(Data records)
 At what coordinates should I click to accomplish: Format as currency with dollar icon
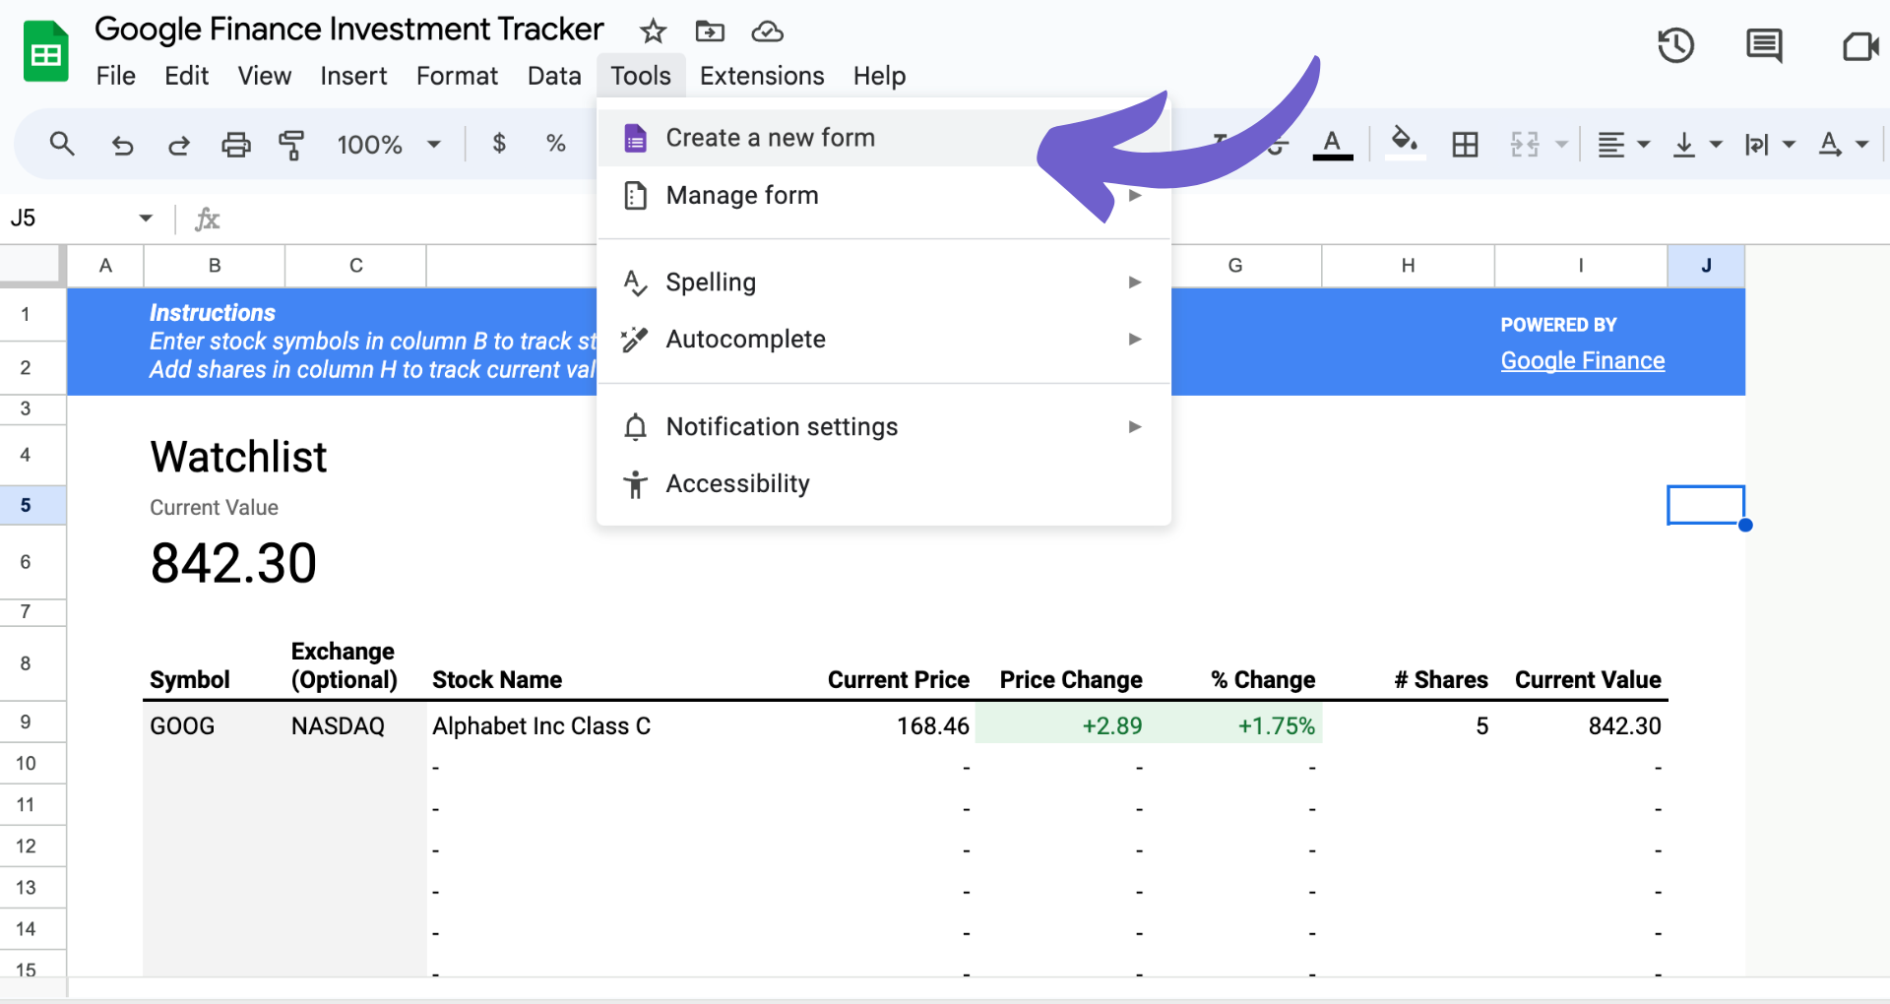click(x=499, y=144)
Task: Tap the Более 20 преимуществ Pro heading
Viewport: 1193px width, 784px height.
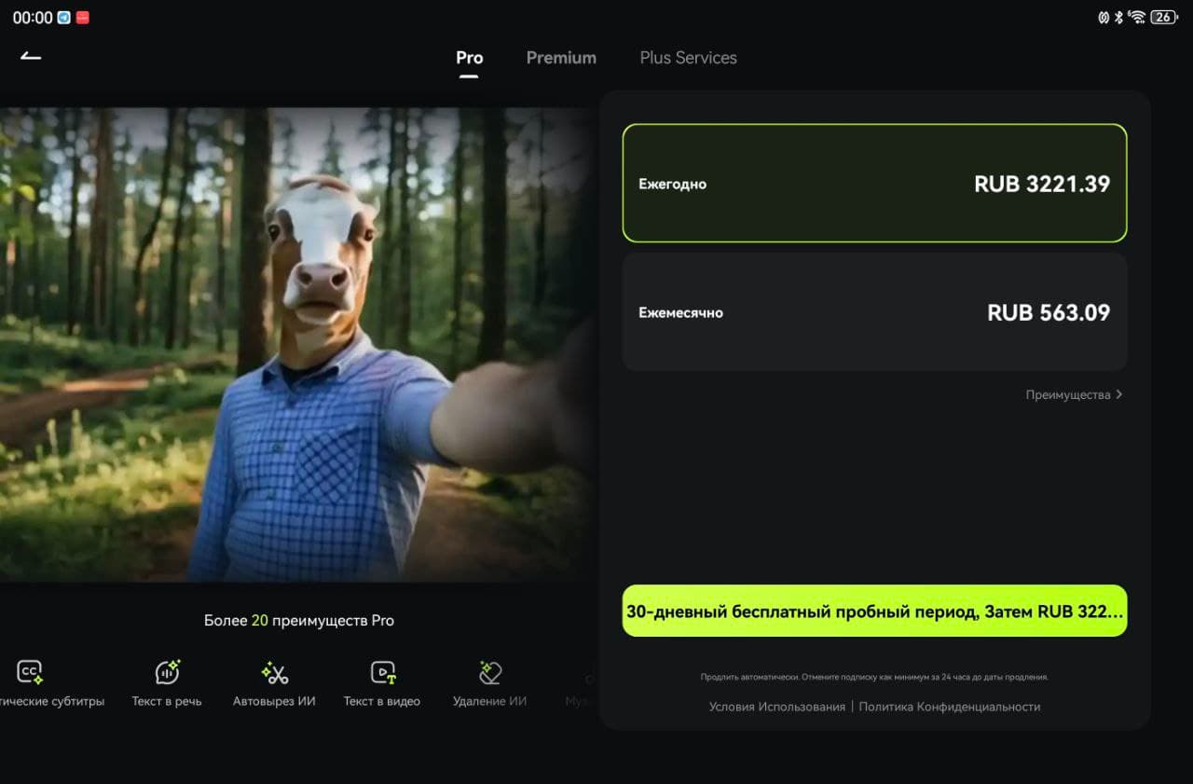Action: [299, 620]
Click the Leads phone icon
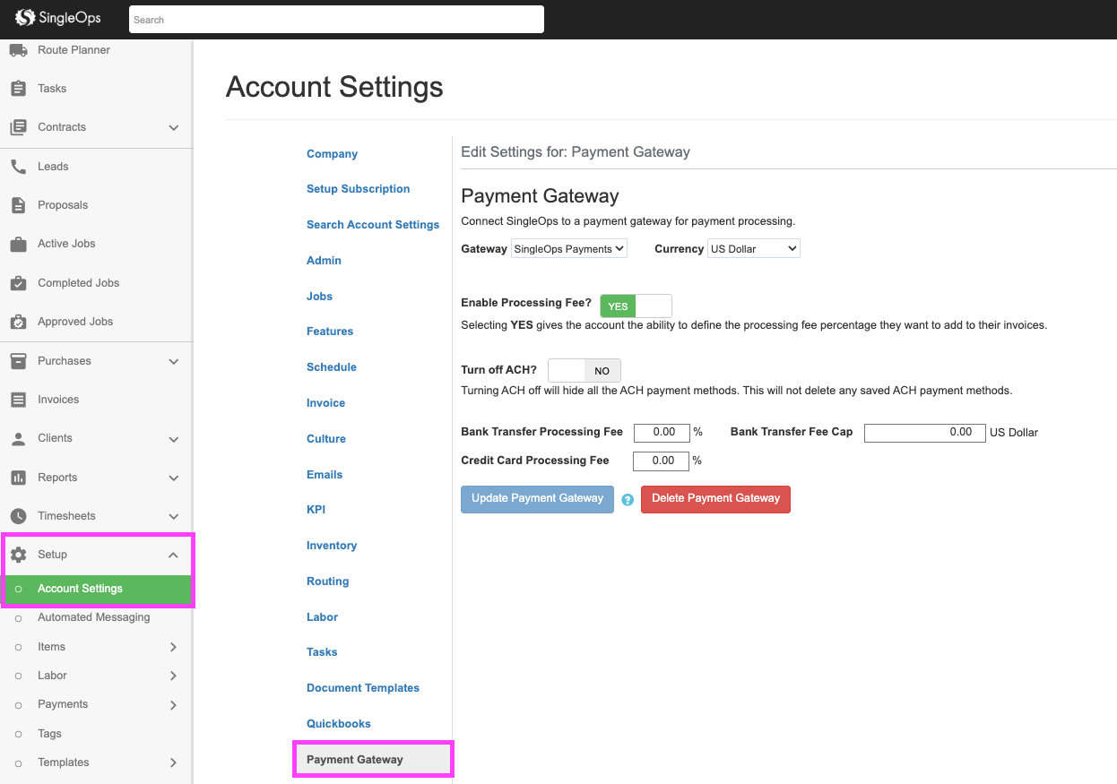1117x784 pixels. coord(18,167)
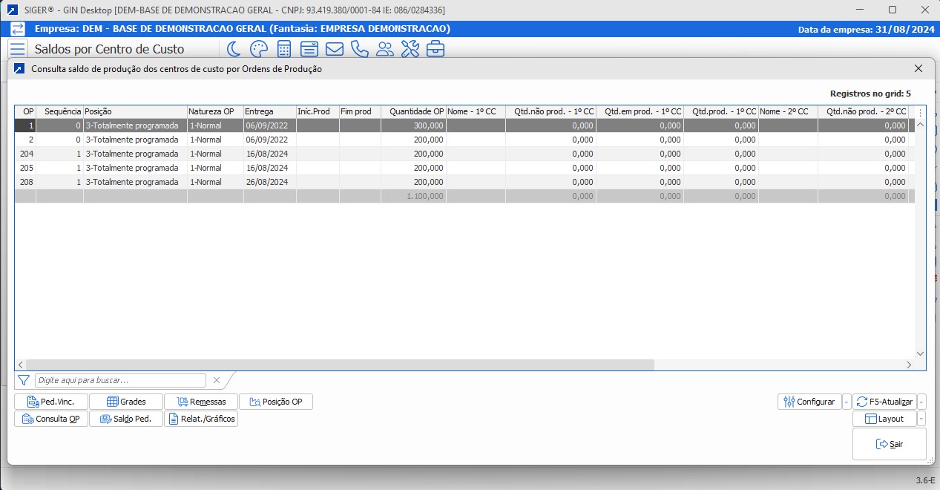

(Requirement) Your reply should hold only the lines running from the one with "Task: Tap the" to the end of the data above, set down exactly, pictures omitted.

(Exercise solution)
Task: Tap the Более 20 преимуществ Pro heading
Viewport: 1193px width, 784px height.
Action: [299, 620]
Click the Leads phone icon
1117x784 pixels. coord(18,167)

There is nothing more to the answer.